> **Task prompt**
Render the records from the line containing "At what coordinates" through the end of the records as a JSON list of strings, one string per line, omitting blank lines and leaving the pictures out.

[Records of target coordinates]
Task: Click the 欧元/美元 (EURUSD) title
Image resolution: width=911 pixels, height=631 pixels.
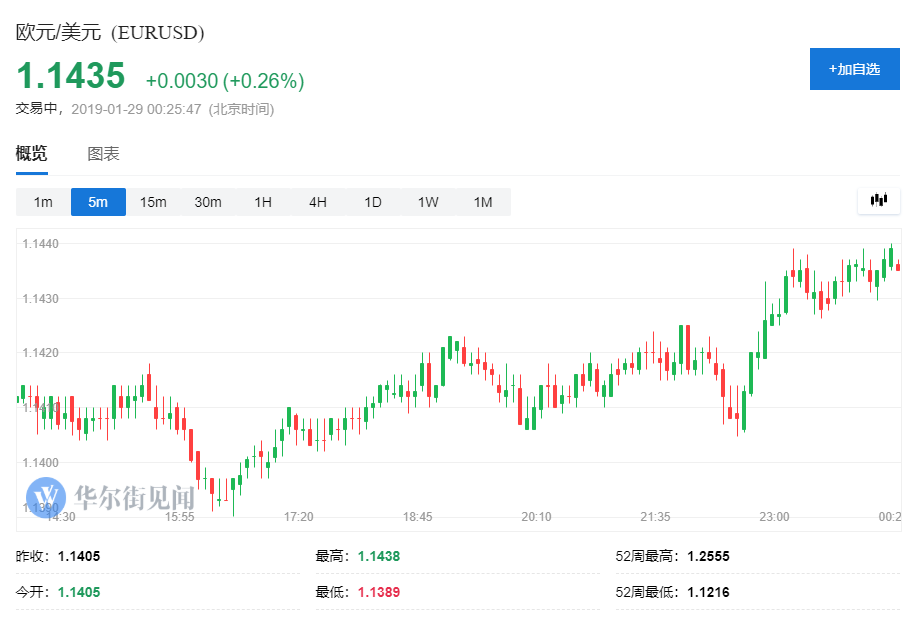Action: 110,32
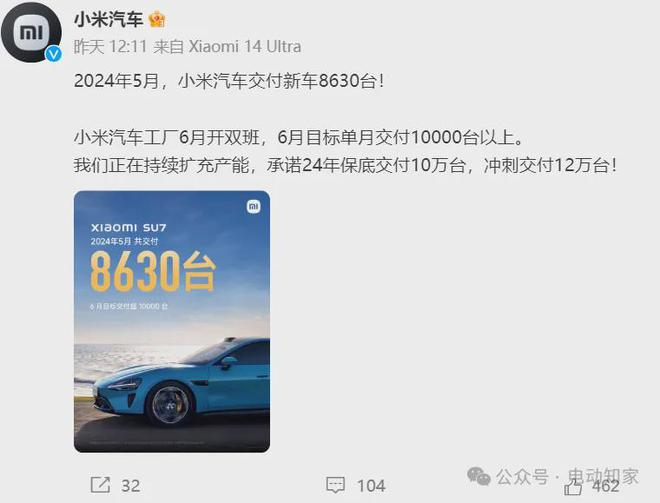The height and width of the screenshot is (503, 660).
Task: Click the Mi logo inside the poster
Action: [x=253, y=206]
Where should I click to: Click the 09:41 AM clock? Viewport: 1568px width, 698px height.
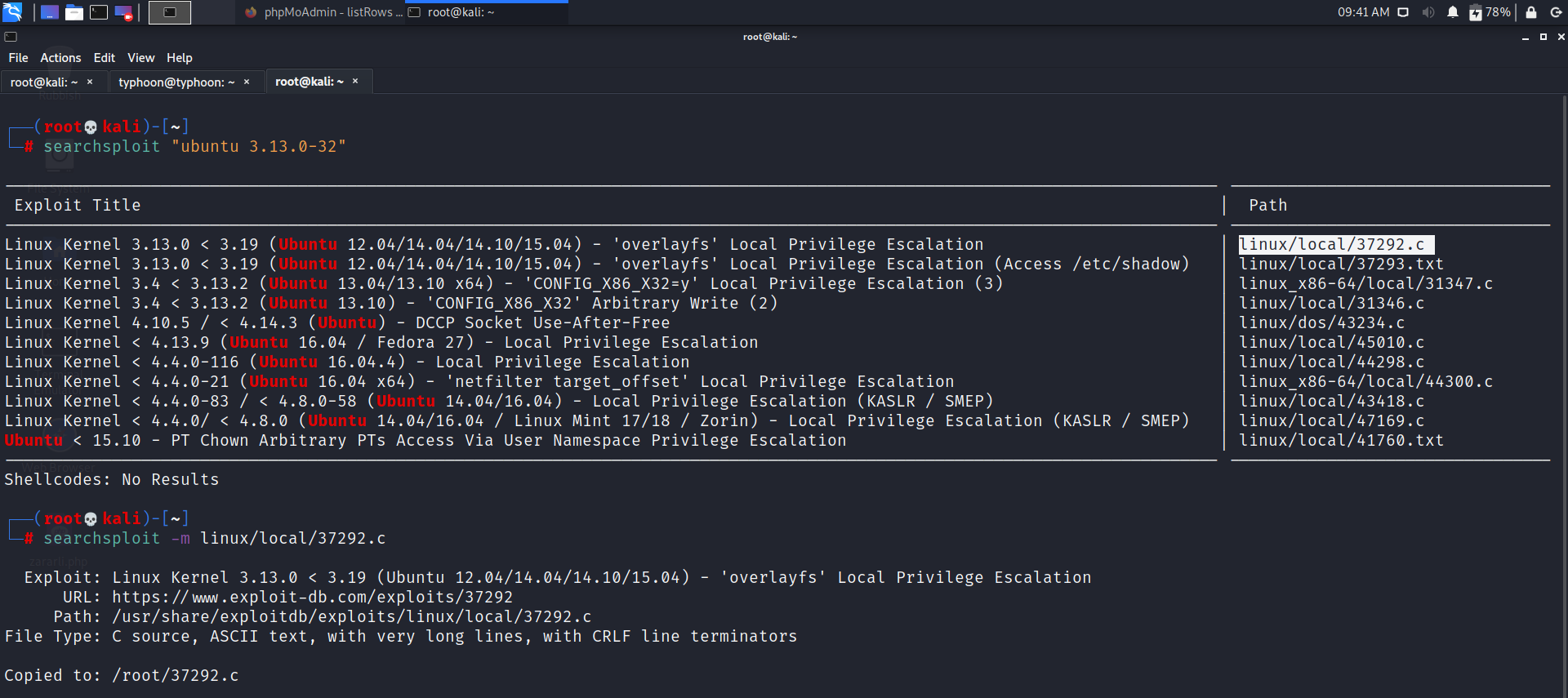coord(1363,12)
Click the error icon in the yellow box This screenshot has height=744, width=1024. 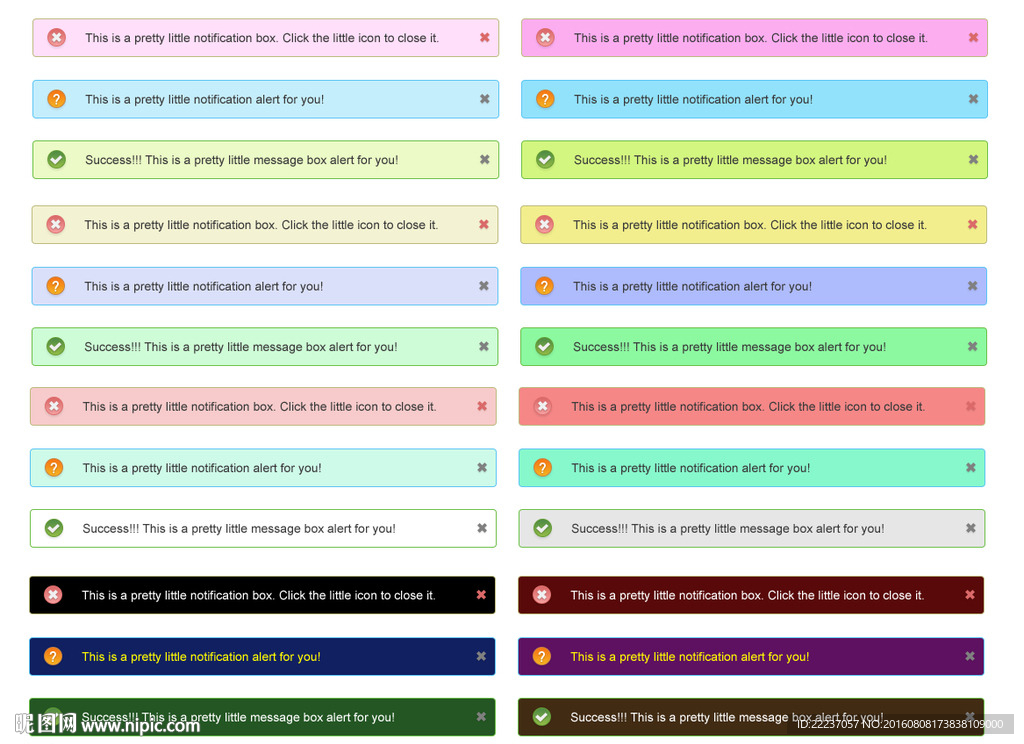(x=544, y=225)
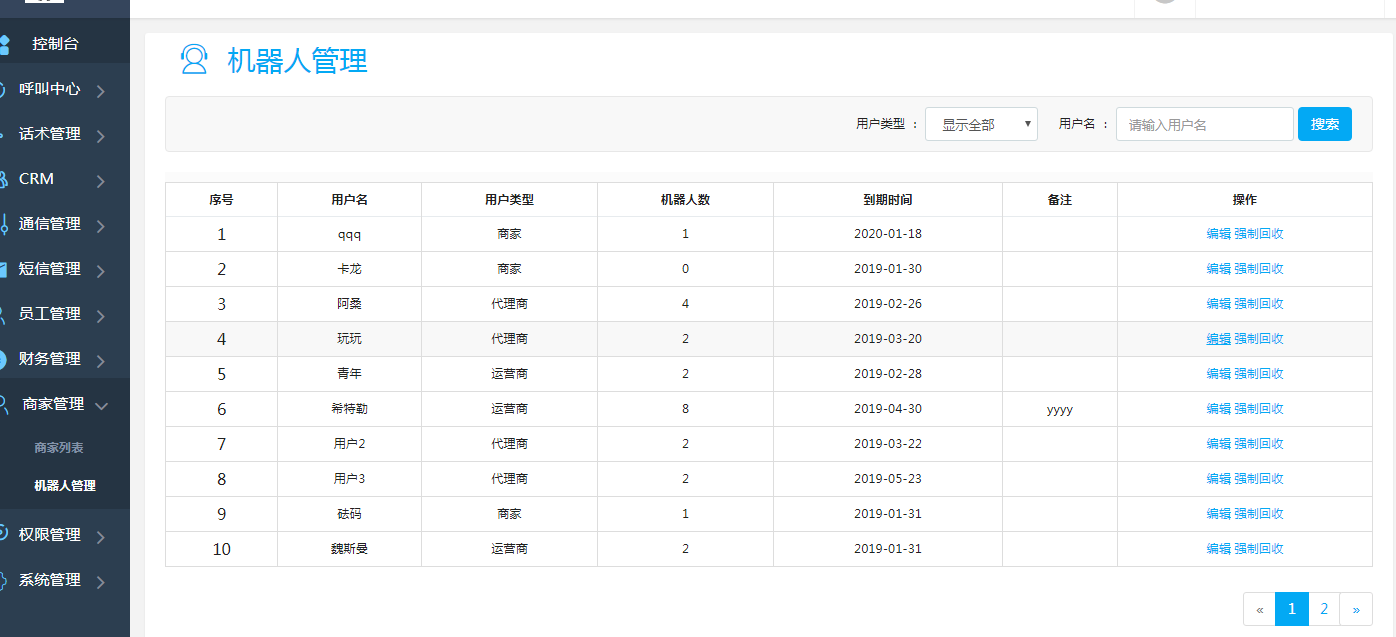
Task: Open 商家列表 submenu item
Action: point(59,448)
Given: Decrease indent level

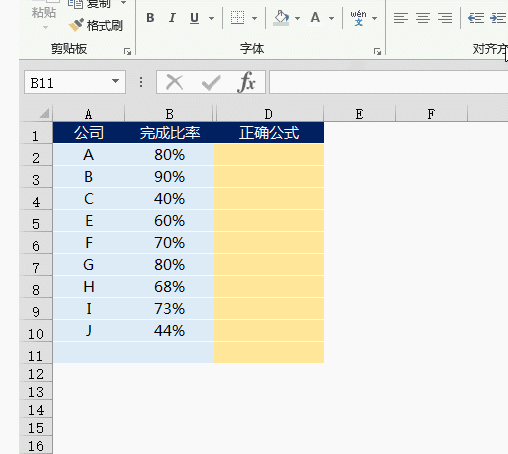Looking at the screenshot, I should tap(476, 18).
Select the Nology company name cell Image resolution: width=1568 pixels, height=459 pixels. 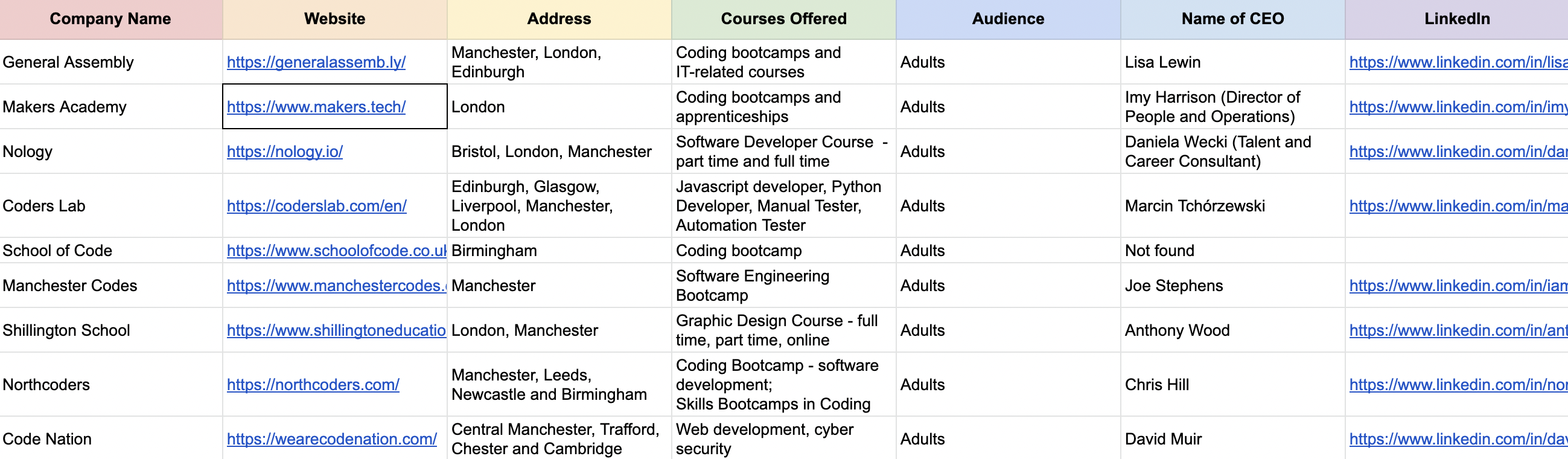click(x=111, y=152)
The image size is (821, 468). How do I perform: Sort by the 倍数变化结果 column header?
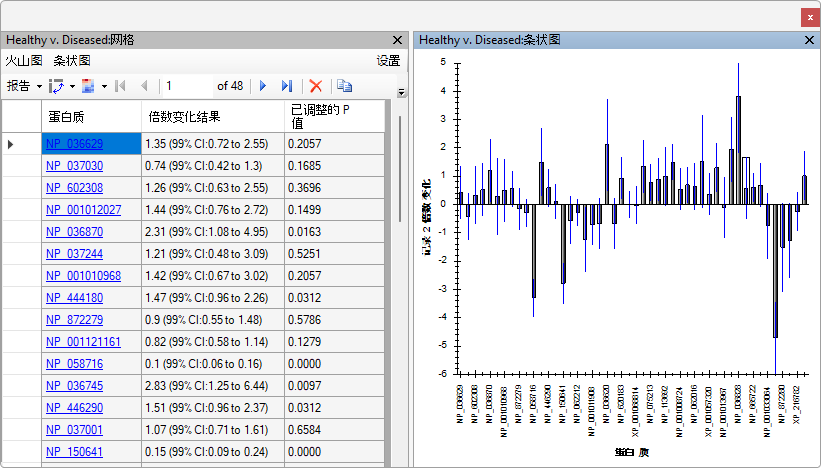tap(183, 116)
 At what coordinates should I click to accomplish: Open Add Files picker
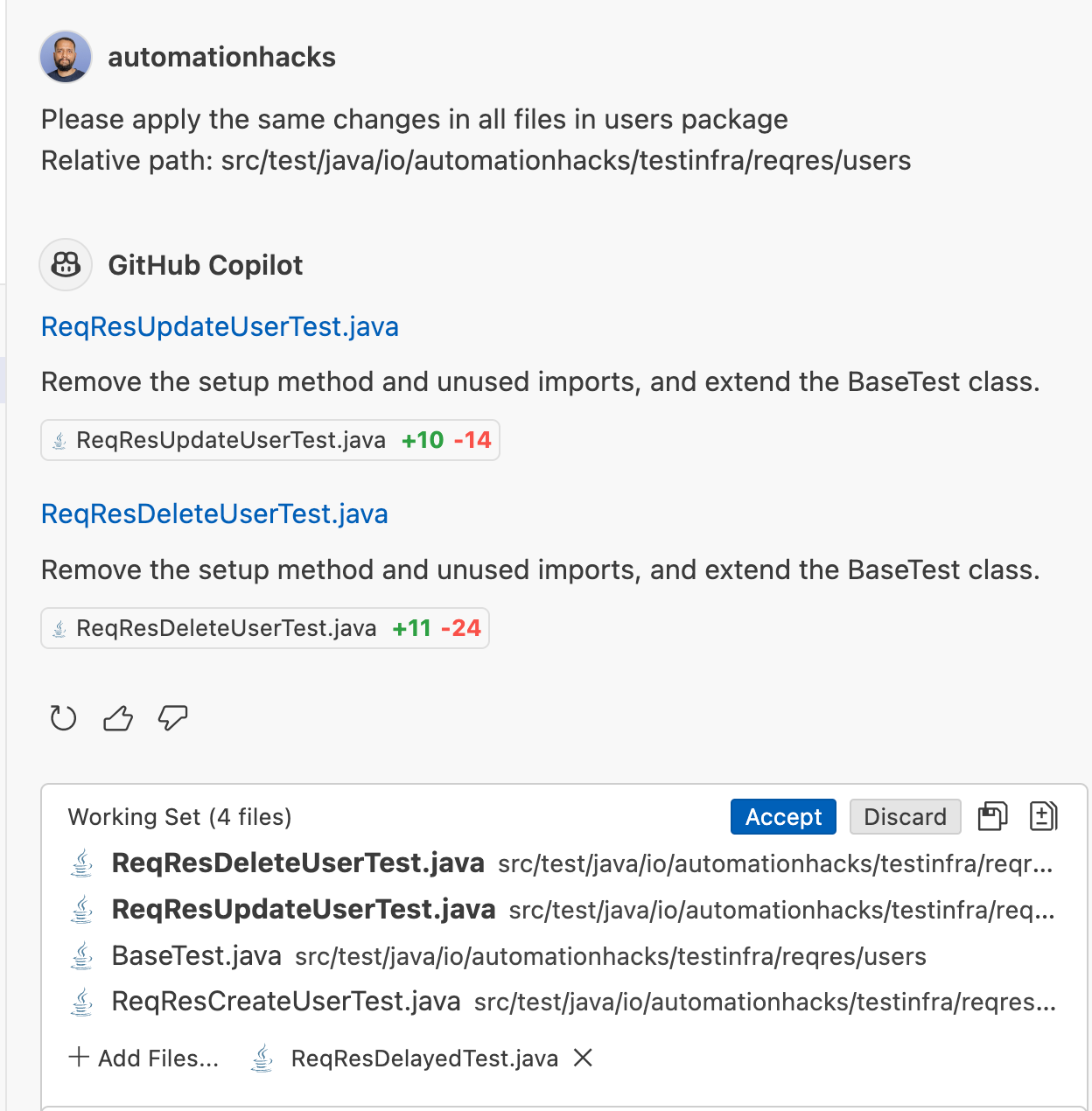coord(144,1058)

> **Result of the exercise**
[
  " At what coordinates should I click to accomplish: Open Add Files picker",
  "coord(144,1058)"
]